Sunday, May 30, 2010

First prisoner of conscience in Nasheed's Maldives

Mohamed Nazim, a man who posed a question to Wahhabi televengalist Zakir Naik has become the country's first prisoner of conscience since president since Nasheed took office in 2008.

Nazim asked Naik the verdict in Islam for individuals who were still struggling to decide on faith in a country such as the Maldives, where most people practise religion not by choice but because they inherited it from their parents.

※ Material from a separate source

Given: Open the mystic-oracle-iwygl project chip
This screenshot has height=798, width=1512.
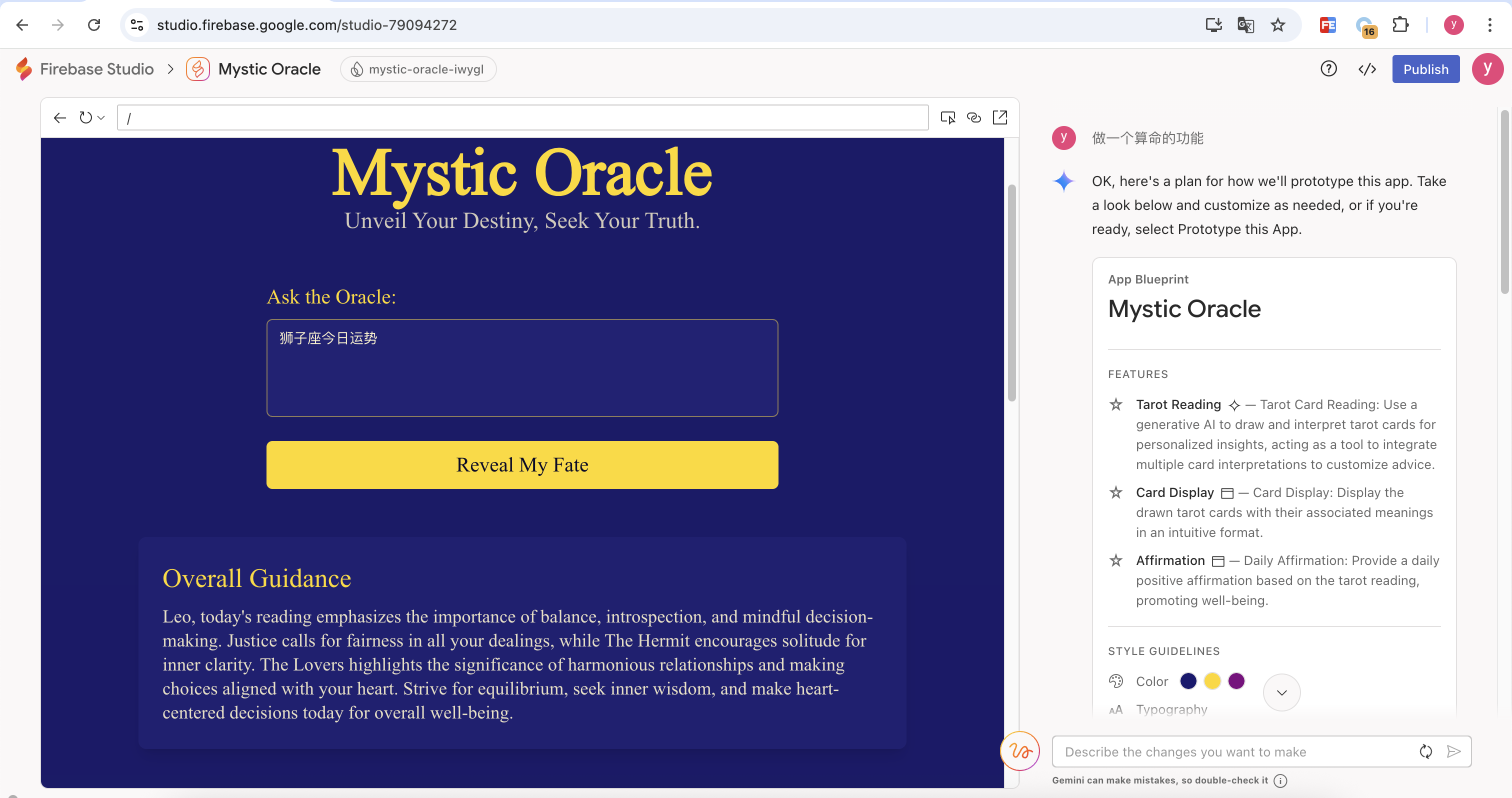Looking at the screenshot, I should point(418,69).
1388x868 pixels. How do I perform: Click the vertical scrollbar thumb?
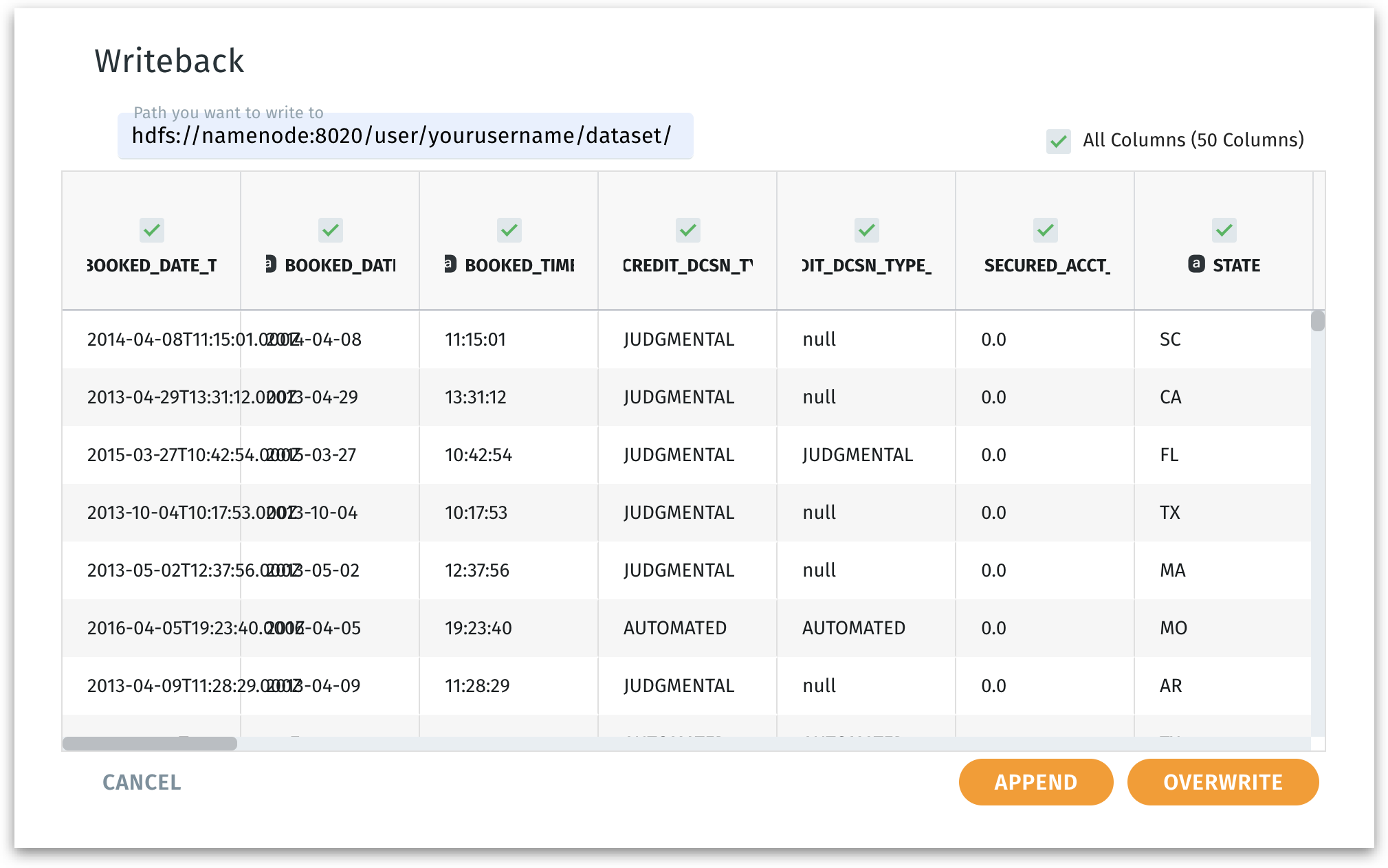(x=1317, y=321)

Naik's jumbled response that the Maldives government should decide the plight of such people suggests that he hadn't properly researched the country to which he had come to lecture. Clearly unused to intelligent debate, Naik then went on the insult Nazim's knowledge of Islam and education.

"Don't try to be too smart," he told Nazim. "I have to educate you from scratch."

Following the exchange, a section of Naik's auidence hounded Nazim and allegedly attacked him before police took him away.

The latest news is that police have now obtained a court order to extend Nazim's detention. But Maldivian judges have not extended similar cooperation to police for people accused of murder, child abuse and rape.

Mohamed Nazim did say he was not a believer of Islam, but it could be argued that he was speaking hyphothetically to elicit an answer from Zakir Naik. Only Nazim himself can verify his religous stance.

Nazim has effectively become the country's first prisoner of conscience since Mohamed Nasheed, a self-professed champion of free speech and democracy, took office.

While Article 9 (b) of the Maldives constitution states a citizen of Maldives may not be deprived of citizenship, 9 (d) states that a non-Muslim may not become a citizen of the Maldives. And, Article 10 states that state religion is Islam and that no law contrary to any tenet of Islam shall be enacted in the Maldives.

However, the Quran, the most important tenet of Islam, makes it clear that religion cannot be forced on people.

According to verse 2:256:

"Let there be no compulsion in religion. Truth stands out from error. Whoever rejects evil and believes in Allah hath grasped the most trustworthy handhold, that never breaks. And Allah heareth and knoweth all."

The Maldives is also a signatory of the Universal Declaration of Human Rights, which protects the freedom of thought, conscience, and religious belief.

But at the time of uploading this post, Anni's government and the Maldives human rights commission have not publicly stated their position on the incident.

To my knowledge none of Nazim's alleged attackers have been arrested for taking the law into their hands, even though they must have been caught on TV.

Meanwhile, although Naik himself is reported to have said things which might be contrary to Maldivian law, such as promoting under-aged marriage, no one has called for the arrest of the preacher yet.